ただ、ソフトバンクはポスティングシステムを利用してのメジャー移籍を基本的に認めていません。もし入団後、海外FA権の取得を待つと最短で9年、佐々木選手は30歳を迎えるシーズンまで待つことになる。ソフトバンクの城島健司CBOはポスティングについて“やらないと言っているわけではない”と語ってはいますが、佐々木選手が20代のうちにメジャーでのプレーを望む場合、慎重な判断が必要になるでしょう」(野球専門誌ライター)
さまざまな可能性を秘めた佐々木の進路選択。日本の野球ファンからは、「ホークスファンやけどメジャーで頑張ってほしい」「ホークスは二の次でいい。メジャーで行けるとこまで行ってほしい」といったアメリカでの活躍を願う声と、「最近のNPBレベル高いしソフトバンクに来てほしいなぁ」「まず日本で通用するか見極めてからでいいのでは?」など、日本プロ野球でのプレーを願う声で議論が起きている。

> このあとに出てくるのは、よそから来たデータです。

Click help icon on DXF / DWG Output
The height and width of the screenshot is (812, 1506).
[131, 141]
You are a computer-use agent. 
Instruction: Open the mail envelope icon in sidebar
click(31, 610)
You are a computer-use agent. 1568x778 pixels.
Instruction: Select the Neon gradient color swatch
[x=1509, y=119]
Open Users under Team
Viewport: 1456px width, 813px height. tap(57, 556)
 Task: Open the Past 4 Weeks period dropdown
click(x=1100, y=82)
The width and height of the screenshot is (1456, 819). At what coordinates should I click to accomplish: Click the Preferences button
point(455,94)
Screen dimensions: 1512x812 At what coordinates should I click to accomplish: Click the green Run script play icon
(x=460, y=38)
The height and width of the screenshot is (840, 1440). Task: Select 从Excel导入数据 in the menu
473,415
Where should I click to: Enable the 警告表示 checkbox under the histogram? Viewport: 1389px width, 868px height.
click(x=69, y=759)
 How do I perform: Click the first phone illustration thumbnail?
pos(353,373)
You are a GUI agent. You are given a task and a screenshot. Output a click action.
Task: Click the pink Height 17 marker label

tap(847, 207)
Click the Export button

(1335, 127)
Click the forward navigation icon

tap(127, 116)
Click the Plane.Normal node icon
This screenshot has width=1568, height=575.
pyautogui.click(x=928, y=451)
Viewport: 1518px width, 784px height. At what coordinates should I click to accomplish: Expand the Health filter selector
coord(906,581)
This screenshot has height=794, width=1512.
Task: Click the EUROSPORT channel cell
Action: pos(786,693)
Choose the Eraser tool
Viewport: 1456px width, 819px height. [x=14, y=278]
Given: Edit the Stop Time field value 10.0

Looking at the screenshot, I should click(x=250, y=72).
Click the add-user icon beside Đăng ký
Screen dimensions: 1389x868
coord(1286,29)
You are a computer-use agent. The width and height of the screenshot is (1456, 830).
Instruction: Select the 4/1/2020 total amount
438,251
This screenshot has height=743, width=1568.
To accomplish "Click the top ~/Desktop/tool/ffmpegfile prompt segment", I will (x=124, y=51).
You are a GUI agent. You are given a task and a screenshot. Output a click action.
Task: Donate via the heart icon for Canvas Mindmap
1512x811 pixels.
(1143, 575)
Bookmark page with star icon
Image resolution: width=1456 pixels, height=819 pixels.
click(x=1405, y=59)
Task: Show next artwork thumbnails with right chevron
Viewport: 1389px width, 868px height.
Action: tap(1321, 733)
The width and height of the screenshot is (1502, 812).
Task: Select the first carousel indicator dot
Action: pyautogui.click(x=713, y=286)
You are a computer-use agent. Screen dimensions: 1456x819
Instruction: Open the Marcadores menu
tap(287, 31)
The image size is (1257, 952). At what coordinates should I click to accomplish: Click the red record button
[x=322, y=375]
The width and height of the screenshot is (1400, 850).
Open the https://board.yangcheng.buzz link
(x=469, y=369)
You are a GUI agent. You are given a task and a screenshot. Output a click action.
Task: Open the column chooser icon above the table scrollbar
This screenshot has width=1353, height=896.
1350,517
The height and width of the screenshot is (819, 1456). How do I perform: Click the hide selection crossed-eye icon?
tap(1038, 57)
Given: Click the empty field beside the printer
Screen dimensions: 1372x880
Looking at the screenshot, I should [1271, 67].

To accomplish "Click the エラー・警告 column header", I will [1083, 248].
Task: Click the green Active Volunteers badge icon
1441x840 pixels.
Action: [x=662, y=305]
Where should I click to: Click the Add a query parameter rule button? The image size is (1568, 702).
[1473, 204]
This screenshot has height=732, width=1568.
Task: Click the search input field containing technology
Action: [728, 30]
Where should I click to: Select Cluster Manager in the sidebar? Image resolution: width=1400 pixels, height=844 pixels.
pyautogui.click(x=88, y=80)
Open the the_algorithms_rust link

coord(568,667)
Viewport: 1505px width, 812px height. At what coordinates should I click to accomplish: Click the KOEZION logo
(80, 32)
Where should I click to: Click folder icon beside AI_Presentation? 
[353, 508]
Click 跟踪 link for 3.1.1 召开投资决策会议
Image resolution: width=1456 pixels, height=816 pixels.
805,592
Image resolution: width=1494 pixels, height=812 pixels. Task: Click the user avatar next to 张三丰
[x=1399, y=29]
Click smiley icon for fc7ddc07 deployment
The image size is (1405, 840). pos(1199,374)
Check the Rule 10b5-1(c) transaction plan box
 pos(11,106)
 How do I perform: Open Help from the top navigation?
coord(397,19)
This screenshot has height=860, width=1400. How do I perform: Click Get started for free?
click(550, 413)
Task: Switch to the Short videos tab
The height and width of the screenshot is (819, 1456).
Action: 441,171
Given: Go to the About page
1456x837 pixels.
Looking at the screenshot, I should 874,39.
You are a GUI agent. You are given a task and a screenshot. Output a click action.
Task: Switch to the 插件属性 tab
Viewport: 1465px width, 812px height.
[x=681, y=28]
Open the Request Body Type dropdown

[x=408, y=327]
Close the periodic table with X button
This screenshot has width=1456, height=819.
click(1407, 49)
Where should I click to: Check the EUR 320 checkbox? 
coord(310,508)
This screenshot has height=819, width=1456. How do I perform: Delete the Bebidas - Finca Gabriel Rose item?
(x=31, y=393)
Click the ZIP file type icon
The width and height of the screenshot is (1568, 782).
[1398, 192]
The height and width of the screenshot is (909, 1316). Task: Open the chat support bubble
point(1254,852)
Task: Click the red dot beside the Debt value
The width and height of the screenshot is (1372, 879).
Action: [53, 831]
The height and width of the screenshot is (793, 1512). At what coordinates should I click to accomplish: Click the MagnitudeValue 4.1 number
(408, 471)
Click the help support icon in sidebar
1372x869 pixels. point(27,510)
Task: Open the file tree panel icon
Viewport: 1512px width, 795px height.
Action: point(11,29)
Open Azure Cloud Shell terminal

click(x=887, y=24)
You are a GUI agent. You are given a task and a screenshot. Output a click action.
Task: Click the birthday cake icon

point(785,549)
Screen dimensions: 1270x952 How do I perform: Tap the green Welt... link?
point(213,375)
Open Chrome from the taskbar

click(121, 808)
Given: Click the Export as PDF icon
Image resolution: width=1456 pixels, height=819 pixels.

そして、そのどちらでもない“第3の進路”を望む意見も。
「スタンフォード大に残留し、さらなる活躍を見せることで来年、より良い条件を勝ち取るというものです。ネット上にも、“大学に残って来年、再来年ドラフト高順位の道が最適”“全体235位か。彼の目指すとこからすると、もう一回待つのもアリかと”“来年再来年に成績アップできる余地はありそうだから、今年は我慢しても良さそう”といったコメントが寄せられています。ただ、プロ選手として野球に専念できる環境に身を置いたほうが、大きなレベルアップを見込めるのも事実。21歳という年齢で1年をどう過ごすのか、もし大学残留を選んだ場合は、来年までに相応の成長を示す必要があるでしょう」(前出・野球専門誌ライター)
なお、NPBにおけるドラフト1位指名選手の契約金は、出来高を含め最大1億5000万円程度。これに対し、MLBにおける大学2年生の8巡目の相場は20万~25万ドル、日本円で約3200万~4000万円とされている。
MLBの交渉期限は日本時間7月28日の午前6時、NPB球団との交渉期限は31日まで。佐々木が選ぶ道は、果たして――。